Ce voyageur n'était autre que le capitaine maltais Yarhud, en route pour Odessa, où, grâce à la rapidité des trains, il allait arriver beaucoup plus tôt que l'oncle du jeune Ahmet.

Van Mitten ne put se retenir de montrer à son ami le convoi filant à toute vapeur.

Celui-ci, suivant son habitude, haussa les épaules.

«Eh! ami Kéraban, on arrive vite! dit Van Mitten.

—Quand on arrive!» répondit le seigneur Kéraban.

Pendant cette première journée de voyage, il faut dire que pas une heure ne fut perdue. L'argent aidant, il n'y eut jamais aucune difficulté aux relais de poste.
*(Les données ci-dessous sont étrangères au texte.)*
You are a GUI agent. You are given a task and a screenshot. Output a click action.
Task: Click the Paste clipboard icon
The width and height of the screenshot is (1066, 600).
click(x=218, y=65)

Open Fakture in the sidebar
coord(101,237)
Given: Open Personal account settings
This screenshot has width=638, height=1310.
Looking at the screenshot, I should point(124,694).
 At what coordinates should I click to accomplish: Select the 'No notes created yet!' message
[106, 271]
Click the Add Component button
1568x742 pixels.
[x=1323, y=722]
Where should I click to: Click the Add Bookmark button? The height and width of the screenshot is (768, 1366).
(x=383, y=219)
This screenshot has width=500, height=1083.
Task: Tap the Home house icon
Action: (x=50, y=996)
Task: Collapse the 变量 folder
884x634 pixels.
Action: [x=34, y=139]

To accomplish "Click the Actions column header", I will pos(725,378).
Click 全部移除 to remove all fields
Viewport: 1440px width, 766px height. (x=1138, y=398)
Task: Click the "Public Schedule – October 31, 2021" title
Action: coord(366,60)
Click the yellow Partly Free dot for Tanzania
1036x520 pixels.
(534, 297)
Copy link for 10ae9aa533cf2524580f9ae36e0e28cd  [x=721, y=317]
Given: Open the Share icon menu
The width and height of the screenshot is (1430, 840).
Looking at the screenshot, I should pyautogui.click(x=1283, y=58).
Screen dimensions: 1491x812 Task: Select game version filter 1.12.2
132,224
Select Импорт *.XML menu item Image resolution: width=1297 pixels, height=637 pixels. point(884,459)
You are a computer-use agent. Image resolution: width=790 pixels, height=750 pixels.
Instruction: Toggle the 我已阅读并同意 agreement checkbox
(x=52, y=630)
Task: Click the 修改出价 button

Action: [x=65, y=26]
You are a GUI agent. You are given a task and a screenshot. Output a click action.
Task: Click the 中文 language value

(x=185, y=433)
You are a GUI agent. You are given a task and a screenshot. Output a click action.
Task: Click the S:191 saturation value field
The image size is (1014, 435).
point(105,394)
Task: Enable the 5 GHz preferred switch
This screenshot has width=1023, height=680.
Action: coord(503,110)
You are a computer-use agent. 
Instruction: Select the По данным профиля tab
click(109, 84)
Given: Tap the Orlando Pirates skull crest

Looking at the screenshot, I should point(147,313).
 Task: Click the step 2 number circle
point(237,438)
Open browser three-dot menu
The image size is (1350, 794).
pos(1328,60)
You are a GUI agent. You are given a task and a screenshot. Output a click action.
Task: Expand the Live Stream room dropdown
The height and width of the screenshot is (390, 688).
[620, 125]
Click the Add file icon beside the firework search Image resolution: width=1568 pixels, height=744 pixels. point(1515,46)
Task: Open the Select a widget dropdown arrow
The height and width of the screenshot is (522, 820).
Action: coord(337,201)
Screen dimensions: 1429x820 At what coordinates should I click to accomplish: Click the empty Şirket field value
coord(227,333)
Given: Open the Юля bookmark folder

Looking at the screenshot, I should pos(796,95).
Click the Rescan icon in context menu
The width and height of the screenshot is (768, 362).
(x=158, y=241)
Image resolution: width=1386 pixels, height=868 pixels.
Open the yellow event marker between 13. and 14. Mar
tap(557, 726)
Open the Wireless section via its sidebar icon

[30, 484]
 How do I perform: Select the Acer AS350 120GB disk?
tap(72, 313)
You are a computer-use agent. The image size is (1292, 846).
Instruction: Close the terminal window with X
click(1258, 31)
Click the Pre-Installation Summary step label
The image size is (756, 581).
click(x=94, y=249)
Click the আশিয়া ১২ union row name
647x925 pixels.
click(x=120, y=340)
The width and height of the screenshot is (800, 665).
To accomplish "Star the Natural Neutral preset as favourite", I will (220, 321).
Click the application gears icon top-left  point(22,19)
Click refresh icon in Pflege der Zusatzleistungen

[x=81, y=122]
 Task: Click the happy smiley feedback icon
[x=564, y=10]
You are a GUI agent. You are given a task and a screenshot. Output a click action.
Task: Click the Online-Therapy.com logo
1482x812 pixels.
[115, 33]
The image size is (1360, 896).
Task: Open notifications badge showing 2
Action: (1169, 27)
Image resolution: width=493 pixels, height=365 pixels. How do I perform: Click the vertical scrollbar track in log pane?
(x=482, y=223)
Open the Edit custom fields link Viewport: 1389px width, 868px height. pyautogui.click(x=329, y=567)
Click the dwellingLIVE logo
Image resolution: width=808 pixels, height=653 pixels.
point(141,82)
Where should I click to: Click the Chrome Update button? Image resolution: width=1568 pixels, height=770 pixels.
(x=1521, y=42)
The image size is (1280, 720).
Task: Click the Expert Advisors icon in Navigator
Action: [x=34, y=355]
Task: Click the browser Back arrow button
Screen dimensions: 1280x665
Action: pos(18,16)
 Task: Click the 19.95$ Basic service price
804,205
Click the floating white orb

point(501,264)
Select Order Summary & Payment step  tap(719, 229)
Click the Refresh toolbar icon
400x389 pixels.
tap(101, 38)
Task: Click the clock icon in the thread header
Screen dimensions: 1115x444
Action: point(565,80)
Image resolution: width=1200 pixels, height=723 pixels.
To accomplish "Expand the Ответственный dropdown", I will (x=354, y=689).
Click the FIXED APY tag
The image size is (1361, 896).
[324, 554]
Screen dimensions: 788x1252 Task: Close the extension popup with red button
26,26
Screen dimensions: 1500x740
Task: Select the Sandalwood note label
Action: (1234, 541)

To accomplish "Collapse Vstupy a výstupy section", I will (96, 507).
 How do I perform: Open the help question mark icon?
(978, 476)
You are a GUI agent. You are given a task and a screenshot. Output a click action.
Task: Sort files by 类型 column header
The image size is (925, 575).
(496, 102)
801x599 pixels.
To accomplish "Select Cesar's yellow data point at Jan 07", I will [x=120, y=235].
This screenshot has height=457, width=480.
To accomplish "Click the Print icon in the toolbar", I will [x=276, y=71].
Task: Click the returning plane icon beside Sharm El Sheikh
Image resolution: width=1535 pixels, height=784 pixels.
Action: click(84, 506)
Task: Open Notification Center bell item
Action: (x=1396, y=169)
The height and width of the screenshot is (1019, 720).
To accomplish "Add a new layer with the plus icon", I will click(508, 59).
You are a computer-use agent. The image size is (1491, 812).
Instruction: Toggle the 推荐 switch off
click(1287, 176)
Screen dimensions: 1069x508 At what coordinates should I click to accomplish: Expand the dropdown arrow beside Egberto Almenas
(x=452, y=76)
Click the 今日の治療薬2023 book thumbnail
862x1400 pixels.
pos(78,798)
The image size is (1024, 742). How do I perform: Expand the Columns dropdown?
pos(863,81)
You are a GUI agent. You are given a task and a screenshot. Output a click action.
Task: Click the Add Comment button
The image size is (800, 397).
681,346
Les chevaux ne se firent pas plus prier pour se laisser atteler que les postillons pour véhiculer un seigneur qui payait si généreusement.

On passa par Tchalaldjé, par Bayuk-Khan, sur la limite des pentes d'écoulement pour les tributaires de la mer de Marmara, par la vallée de Tchorlou, par le village de Yéni-Keui, puis par la vallée de Galata, à travers laquelle, si l'on en croit la légende, sont forés des canaux souterrains, qui amenaient autrefois l'eau à la capitale.

Le soir venu, la chaise s'arrêtait une heure seulement à la bourgade de Seraï. Comme les provisions, emportées dans les coffres, étaient destinées plus spécialement aux régions dans lesquelles il serait difficile de se procurer les éléments d'un repas, même médiocre, il convenait de les réserver. On dîna donc à Seraï, passablement même, et la route fut reprise.

Peut-être Bruno trouva-t-il un peu dur de passer la nuit dans son cabriolet; mais Nizib regarda cette éventualité comme toute naturelle, et il dormit d'un sommeil contagieux, qui gagna son compagnon.